A coalition is pushing forward with an initiative that would increase the number of charter schools in Massachusetts, collecting signatures necessary to secure a spot on the 2016 ballot.
The proposal, “An Act to Allow Fair Access to Public Charter Schools,” calls for the Board of Elementary and Secondary Education to raise the cap on charter school growth and allow up to 12 new institutions or expansions per year. This, supporters say, will help meet demand at a time when they say more than 37,000 students across the state and 13,000 in Boston sit on waiting lists for charter schools.
“For a long time in the state of Massachusetts, we have talked about having quality education for all students,” says Thabiti Brown, principal of Codman Academy Charter School in Dorchester and a member of the board of the Massachusetts Charter School Association. “We know that black and brown children in particular haven’t had access to the highest quality education possible in the city of Boston and in the state of Massachusetts, and we don’t want that to continue.”
Although the proposal would affect all students across the state, Brown says it would particularly benefit communities of color because charter school growth would be focused on the lowest performing 25 percent of public school districts.
A recent study from Stanford University shows high levels of growth in reading and math at Boston charter schools, which were the equivalent of 225 additional days of math instruction and 165 additional days of reading instruction than traditional public schools.
“We know based on lots of different studies that charters are providing outstanding quality for students, especially when compared to traditional public schools,” says Brown. “We’ve proven that we are able to grow our students at a really high rate. So we are in prime position to support the growth of black and Latino students, in particular, and all our students across the state.”
“We can’t wait for our children to flounder, we just can’t,” he goes on. “The graduation rates are too low.”
But opponents of the plan say the expansion of charter schools would take money away from already cash-strapped public schools and exacerbate educational inequality.
In 2014, Boston Public Schools, which serve 56,000 students, lost $87.5 million in state aid to charter schools, which teach 7,500.

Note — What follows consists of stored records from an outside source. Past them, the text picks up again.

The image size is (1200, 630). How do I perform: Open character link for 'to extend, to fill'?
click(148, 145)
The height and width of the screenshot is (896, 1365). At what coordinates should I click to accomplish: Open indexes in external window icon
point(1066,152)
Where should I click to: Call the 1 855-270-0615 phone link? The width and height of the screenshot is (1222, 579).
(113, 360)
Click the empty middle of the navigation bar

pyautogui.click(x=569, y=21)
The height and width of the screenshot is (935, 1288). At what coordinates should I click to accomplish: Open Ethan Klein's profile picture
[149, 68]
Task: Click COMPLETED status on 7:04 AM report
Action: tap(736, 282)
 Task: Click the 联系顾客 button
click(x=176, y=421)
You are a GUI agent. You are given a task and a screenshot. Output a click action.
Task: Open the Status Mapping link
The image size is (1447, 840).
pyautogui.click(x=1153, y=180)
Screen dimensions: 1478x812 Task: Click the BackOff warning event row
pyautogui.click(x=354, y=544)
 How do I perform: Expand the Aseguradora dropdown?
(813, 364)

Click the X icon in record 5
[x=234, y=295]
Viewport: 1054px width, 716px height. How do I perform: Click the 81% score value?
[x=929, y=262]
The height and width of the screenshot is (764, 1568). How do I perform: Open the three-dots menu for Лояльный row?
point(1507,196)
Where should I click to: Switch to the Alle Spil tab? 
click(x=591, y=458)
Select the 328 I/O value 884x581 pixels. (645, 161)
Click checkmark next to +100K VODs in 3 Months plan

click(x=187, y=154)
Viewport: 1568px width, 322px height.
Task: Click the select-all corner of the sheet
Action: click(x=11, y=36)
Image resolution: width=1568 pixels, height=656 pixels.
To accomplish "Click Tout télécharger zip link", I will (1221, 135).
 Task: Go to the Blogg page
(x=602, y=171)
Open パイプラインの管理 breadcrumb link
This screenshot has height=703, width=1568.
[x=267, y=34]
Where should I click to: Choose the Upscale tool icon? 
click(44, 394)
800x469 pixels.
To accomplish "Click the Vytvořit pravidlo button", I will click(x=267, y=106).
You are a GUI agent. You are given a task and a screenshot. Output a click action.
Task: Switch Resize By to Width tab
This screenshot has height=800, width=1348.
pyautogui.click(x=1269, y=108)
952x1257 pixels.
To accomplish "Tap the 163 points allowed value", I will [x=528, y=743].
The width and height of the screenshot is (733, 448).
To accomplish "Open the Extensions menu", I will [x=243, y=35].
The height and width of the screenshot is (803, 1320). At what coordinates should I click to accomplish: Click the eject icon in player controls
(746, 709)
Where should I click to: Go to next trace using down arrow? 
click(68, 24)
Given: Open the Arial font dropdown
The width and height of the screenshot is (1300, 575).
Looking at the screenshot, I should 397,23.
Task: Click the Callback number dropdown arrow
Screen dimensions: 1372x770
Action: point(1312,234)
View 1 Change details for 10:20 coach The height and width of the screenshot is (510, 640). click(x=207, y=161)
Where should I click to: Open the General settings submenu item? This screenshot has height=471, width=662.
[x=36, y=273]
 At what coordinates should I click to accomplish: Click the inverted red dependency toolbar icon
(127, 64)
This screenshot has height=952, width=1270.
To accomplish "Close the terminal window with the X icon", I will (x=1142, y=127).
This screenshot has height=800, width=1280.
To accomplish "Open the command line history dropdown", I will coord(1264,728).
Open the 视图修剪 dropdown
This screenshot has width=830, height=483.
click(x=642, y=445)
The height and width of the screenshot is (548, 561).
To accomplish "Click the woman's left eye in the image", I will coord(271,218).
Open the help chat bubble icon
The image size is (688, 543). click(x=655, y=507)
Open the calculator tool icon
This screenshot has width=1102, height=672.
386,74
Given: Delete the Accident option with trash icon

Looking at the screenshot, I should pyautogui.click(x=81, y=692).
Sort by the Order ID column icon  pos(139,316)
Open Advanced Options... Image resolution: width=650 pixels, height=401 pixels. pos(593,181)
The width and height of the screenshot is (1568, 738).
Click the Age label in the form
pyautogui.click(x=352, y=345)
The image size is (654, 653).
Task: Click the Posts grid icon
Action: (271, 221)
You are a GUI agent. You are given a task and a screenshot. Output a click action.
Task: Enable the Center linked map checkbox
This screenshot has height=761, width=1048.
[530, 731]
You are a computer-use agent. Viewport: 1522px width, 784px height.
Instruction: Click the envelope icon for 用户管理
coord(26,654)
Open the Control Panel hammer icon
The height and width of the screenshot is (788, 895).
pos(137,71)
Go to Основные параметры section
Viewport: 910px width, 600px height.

Tom Gosnell, president of the American Federation of Teachers Massachusetts, says that opening more charter schools would “drain” the public schools of even more money — up to $100 million per year. And this funding is necessary to educate the wide cross-section of students who come through public schools, including those with special needs or English language learners.
“The critical thing is that the public schools take every student who applies,” says Gosnell. “That is a big difference from the charter schools.”
Brown says this loss of funds shouldn’t affect public schools. “The money follows the students,” he says. “There’s no money being taken away if there’s no child to support.”
He also pointed to the legislature’s program to partially reimburse public schools for funds lost to charters. However, the state has failed to come up with all of this money in recent years.